**PROBLEM STATEMENT**: For this listing, the lines between the one holding "Image resolution: width=1280, height=785." and the one holding "Portfolio (732, 28)", inclusive, must be set down exactly.

:: INFORMATION GIVEN ::

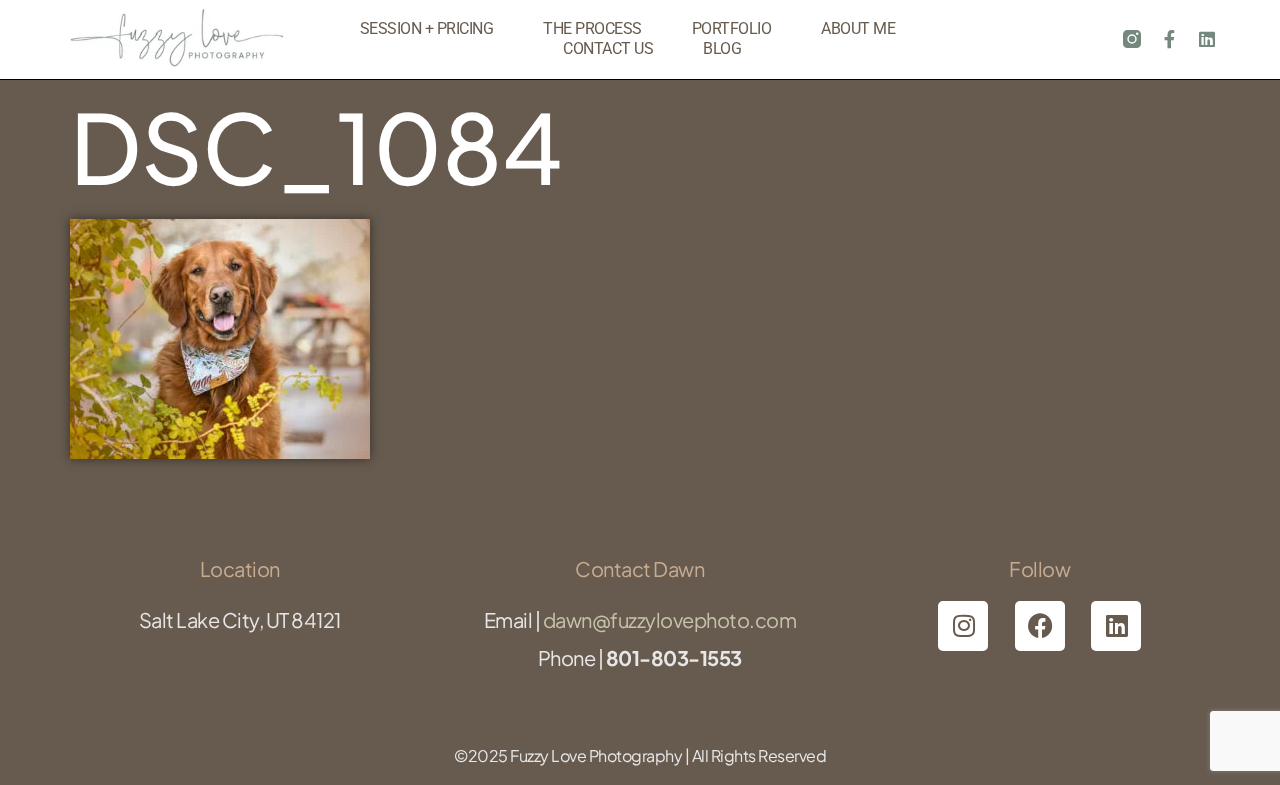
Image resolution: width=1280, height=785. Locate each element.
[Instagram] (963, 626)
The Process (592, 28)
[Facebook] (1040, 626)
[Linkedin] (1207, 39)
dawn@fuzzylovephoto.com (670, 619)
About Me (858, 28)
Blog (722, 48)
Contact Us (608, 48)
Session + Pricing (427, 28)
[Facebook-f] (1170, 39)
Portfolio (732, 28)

:::
:: INFORMATION GIVEN ::

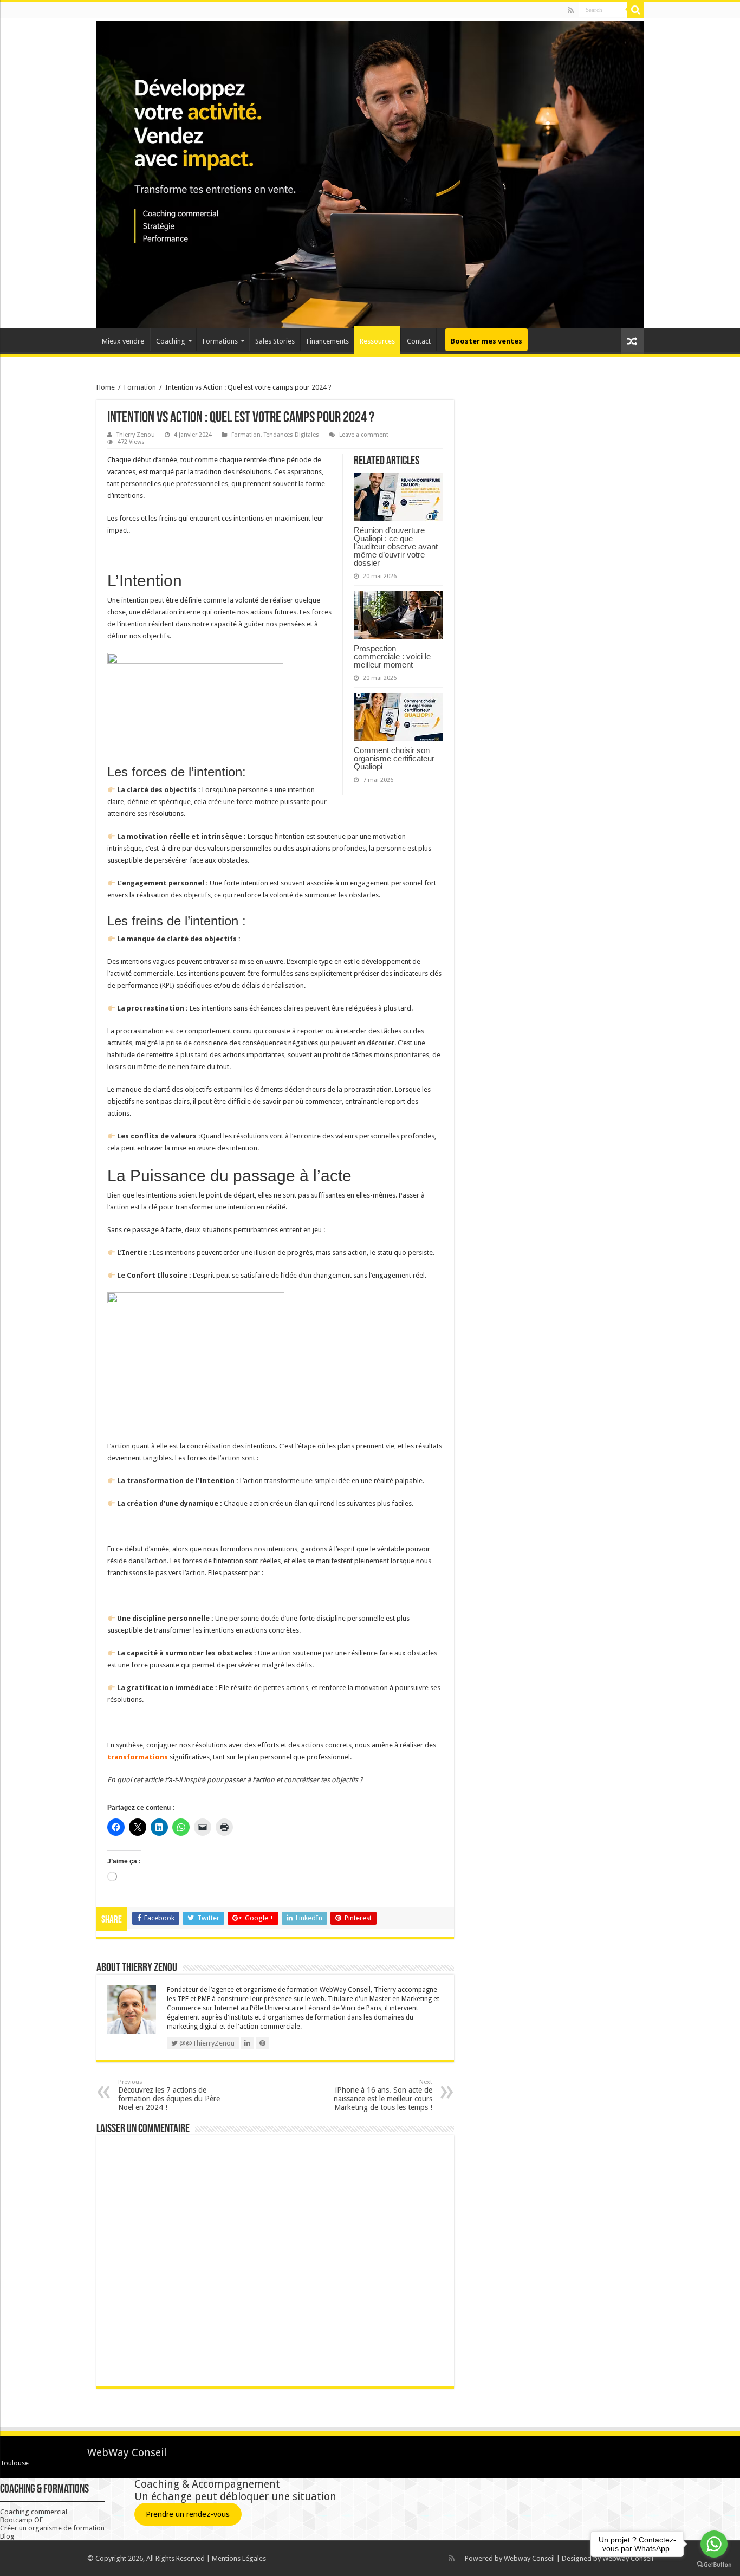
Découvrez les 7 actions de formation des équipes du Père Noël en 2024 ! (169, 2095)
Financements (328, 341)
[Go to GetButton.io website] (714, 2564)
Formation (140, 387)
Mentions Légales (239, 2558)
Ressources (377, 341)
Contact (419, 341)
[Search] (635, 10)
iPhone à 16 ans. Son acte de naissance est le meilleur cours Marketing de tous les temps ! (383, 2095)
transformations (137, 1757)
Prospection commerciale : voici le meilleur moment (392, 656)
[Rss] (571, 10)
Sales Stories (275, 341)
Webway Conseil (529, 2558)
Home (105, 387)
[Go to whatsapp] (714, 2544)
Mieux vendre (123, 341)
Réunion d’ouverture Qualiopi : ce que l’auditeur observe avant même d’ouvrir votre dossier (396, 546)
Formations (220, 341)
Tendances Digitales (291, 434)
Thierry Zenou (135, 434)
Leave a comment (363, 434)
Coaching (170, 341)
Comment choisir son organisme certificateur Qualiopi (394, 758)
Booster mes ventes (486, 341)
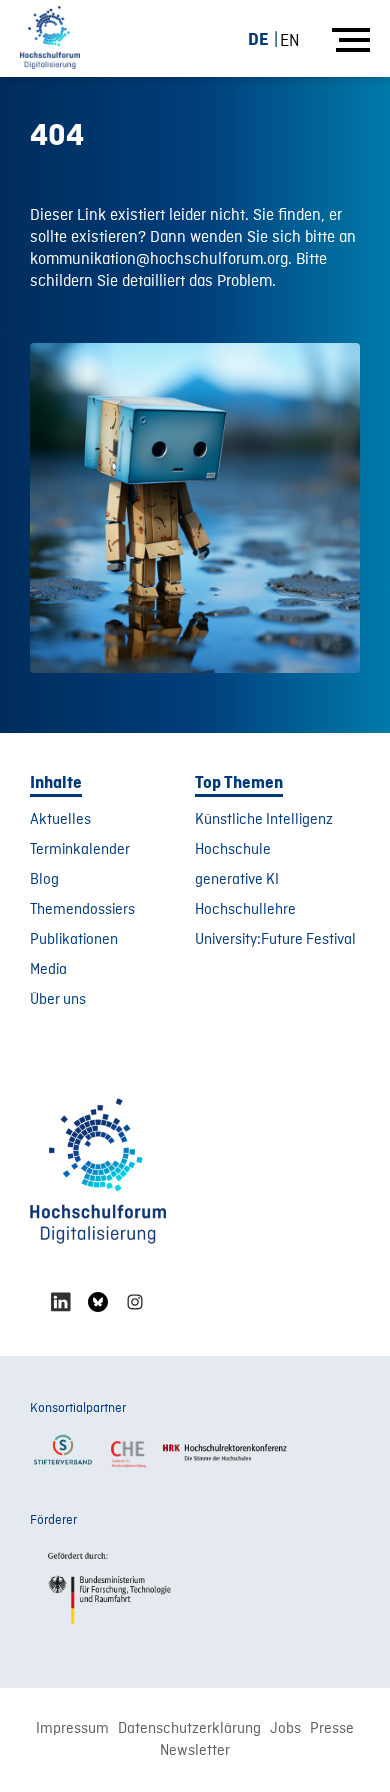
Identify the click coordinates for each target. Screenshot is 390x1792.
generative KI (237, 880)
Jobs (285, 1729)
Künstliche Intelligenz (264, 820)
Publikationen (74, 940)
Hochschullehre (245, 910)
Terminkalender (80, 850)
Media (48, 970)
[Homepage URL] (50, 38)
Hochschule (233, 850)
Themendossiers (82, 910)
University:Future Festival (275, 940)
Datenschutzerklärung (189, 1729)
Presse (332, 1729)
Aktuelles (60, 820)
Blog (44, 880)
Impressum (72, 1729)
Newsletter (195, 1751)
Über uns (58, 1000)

:::
:: INFORMATION GIVEN ::

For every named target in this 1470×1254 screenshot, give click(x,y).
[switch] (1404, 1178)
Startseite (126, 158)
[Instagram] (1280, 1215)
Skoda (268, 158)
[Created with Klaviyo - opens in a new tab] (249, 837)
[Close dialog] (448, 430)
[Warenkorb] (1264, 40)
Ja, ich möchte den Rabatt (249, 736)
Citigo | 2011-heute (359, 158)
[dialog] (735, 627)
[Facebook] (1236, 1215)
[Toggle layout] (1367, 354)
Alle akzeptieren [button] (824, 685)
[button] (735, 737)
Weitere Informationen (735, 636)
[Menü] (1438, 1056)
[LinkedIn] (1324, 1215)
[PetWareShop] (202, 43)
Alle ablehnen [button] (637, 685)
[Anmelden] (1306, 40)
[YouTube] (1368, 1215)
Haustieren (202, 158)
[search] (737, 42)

:::

**EXERCISE ANSWER**:
Image resolution: width=1280, height=785. Locate each element.
[Instagram] (963, 626)
The Process (592, 28)
[Facebook] (1040, 626)
[Linkedin] (1207, 39)
dawn@fuzzylovephoto.com (670, 619)
About Me (858, 28)
Blog (722, 48)
Contact Us (608, 48)
Session + Pricing (427, 28)
[Facebook-f] (1170, 39)
Portfolio (732, 28)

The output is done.